PROMPT =>
From the entries, copy every line that carries the string "legend".

#####

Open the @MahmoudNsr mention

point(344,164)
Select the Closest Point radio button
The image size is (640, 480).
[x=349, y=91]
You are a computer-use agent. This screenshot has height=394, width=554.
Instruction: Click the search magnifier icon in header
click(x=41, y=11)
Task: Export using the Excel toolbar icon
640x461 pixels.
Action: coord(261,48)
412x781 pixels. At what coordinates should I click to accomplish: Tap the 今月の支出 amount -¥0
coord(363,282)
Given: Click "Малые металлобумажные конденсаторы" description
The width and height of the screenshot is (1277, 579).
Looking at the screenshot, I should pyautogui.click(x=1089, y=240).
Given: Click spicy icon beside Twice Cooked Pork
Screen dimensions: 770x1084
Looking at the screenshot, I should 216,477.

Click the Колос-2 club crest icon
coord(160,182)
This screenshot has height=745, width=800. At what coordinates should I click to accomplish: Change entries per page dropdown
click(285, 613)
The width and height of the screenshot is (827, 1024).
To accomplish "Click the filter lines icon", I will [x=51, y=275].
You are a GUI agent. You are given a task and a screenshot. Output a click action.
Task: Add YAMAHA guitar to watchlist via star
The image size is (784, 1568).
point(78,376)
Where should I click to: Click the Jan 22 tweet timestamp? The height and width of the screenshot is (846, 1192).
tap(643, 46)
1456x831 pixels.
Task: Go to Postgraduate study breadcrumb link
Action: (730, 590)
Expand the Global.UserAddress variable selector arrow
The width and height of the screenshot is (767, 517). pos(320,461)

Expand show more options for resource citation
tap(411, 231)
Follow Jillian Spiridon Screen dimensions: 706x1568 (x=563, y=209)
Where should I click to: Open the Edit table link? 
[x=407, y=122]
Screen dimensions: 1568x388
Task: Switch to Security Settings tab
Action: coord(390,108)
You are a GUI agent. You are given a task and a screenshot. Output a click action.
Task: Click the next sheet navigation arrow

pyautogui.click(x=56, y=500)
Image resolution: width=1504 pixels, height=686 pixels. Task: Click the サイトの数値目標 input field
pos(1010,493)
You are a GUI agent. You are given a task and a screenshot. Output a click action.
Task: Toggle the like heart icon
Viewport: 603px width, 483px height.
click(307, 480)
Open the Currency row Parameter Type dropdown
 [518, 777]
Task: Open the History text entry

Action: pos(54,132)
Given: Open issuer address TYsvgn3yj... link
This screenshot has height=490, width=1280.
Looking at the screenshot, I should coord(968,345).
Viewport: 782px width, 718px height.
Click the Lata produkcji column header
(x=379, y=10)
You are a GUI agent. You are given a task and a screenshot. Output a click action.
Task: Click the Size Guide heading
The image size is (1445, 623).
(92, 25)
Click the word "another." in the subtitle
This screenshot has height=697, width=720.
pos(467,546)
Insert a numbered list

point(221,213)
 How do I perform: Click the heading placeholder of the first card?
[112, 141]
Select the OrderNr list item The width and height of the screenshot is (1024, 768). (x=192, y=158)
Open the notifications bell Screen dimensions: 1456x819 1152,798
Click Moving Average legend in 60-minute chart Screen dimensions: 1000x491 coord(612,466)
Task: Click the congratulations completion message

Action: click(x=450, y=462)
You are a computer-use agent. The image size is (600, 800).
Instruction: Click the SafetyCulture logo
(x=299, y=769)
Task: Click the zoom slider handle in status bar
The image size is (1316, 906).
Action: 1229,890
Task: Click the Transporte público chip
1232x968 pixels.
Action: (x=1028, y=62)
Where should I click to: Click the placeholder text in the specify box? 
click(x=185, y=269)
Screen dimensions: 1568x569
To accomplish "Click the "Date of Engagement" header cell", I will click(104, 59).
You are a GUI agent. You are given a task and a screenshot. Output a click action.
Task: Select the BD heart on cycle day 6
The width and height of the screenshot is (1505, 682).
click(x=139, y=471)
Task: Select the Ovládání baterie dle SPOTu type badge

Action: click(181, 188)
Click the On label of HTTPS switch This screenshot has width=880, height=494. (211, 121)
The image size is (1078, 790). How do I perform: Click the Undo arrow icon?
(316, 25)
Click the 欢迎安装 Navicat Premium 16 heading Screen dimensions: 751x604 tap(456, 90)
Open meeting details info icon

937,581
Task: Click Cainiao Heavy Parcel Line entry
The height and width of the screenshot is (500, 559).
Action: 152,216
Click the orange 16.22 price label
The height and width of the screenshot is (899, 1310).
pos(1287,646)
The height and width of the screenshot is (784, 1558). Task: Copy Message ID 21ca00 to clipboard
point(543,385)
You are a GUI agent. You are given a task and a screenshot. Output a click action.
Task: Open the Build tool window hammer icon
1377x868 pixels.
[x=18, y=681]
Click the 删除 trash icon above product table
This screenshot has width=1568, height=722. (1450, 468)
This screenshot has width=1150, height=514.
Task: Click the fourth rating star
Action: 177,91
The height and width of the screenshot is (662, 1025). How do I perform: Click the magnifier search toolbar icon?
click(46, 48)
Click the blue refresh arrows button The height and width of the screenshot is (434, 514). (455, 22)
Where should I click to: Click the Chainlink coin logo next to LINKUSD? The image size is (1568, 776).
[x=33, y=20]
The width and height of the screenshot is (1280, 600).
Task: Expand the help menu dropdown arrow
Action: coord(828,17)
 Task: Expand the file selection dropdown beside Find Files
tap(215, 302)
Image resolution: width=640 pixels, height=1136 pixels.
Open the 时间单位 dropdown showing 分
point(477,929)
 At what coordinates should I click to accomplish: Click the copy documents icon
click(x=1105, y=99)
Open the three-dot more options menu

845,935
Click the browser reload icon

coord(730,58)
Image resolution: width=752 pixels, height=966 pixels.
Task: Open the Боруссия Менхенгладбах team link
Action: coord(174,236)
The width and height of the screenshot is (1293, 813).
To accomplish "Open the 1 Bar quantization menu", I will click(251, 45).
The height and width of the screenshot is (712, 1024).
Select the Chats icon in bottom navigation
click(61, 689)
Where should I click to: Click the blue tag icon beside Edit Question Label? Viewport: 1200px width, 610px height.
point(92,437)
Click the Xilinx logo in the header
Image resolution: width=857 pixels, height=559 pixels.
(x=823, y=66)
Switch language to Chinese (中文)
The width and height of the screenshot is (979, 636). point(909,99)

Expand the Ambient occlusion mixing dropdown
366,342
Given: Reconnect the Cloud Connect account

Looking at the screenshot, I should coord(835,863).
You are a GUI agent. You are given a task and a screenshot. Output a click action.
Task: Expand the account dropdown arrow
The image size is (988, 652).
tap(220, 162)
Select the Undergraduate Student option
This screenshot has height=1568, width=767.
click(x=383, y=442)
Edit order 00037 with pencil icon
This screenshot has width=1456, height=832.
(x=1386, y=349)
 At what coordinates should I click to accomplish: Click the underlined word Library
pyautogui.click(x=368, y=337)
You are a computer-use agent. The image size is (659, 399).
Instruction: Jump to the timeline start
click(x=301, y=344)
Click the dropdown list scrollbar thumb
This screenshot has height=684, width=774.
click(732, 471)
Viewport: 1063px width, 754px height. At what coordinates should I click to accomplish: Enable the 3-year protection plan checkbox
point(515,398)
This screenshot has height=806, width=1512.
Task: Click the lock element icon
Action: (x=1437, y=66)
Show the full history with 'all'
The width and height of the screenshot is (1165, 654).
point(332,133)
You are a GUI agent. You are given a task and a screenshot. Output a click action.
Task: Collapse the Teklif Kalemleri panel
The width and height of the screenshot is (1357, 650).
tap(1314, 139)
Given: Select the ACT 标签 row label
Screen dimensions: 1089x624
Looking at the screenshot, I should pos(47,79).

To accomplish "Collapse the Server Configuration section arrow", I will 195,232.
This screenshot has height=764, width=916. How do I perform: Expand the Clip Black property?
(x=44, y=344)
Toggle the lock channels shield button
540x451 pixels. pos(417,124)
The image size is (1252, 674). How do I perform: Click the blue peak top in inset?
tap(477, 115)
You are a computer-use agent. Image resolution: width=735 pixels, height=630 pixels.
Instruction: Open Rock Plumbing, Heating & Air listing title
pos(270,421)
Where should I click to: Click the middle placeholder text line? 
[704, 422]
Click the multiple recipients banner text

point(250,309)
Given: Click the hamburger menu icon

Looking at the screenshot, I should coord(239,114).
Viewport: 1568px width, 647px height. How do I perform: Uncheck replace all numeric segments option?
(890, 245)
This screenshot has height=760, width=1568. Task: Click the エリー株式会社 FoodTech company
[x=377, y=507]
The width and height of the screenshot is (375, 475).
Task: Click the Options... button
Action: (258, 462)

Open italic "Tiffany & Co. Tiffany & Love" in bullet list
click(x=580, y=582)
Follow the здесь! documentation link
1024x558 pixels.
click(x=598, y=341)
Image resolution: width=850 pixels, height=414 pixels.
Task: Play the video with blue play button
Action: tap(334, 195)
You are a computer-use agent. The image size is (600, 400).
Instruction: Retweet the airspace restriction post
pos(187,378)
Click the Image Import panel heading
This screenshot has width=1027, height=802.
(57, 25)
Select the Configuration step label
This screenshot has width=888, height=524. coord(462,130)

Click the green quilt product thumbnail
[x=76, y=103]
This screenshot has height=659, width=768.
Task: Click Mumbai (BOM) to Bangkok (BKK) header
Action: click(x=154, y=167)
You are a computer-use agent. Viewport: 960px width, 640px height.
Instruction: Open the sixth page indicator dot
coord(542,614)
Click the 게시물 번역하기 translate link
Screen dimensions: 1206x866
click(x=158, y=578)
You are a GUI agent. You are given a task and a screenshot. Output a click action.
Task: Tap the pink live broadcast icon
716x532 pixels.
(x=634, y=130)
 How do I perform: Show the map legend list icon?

#####

EXERCISE RESPONSE =>
Click Moving Average legend in 60-minute chart Screen dimensions: 1000x491 coord(612,466)
 How do I perform: Show the map legend list icon?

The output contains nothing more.